Enormous Daily files in /usr/local/nagios/var/archives (~1G)

This support forum board is for support questions relating to Nagios XI, our flagship commercial network monitoring solution.
wrobj0
Posts: 17
Joined: Fri Dec 20, 2019 2:47 pm

Enormous Daily files in /usr/local/nagios/var/archives (~1G)

Post by wrobj0 »

I have an issue with files in /usr/local/nagios/var/archives consuming an enormous amount of disk space.

In October, files were around 275M each day, and by May, the log files had grown to nearly 1G, now they are 1.1G per day.

Installed Version: 5.6.14
Red Hat Enterprise Linux Server release 7.8 (Maipo) on VMWare

We have 320 hosts, with 6520 services being checked. We have not had a threefold increase in hosts or services, nor have we increased the frequency of the checks being performed.

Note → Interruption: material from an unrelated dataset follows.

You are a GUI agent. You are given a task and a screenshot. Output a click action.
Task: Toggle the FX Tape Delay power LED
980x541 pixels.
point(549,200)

I'm not really sure how to begin troubleshooting this issue, but I've looked in the log file, and I've found a number of hosts that have long since been removed from Nagios that appear in each day's log file. The last timestamp on one of the hosts is 1607061600 (very annoying that this logs using the epoch instead of standard times, or, preferably, ISO8601), and that converts to Fri Dec 04 2020 00:00:00 GMT-0600 (Central Standard Time).

If I search the system for files with the names of these systems, I find them in /usr/local/nagios/share/perfdata/. Is this log rewriting all of the data from that directory every day? If so, why is the entry in perfdata not removed when we delete the host and its services from the system? Is there an additional step we should be taking?
ssax
Dreams In Code
Posts: 7682
Joined: Wed Feb 11, 2015 12:54 pm

Re: Enormous Daily files in /usr/local/nagios/var/archives (

Post by ssax »

Please PM me a copy of your profile, you can download it from Admin > System Profile by clicking the Download Profile button.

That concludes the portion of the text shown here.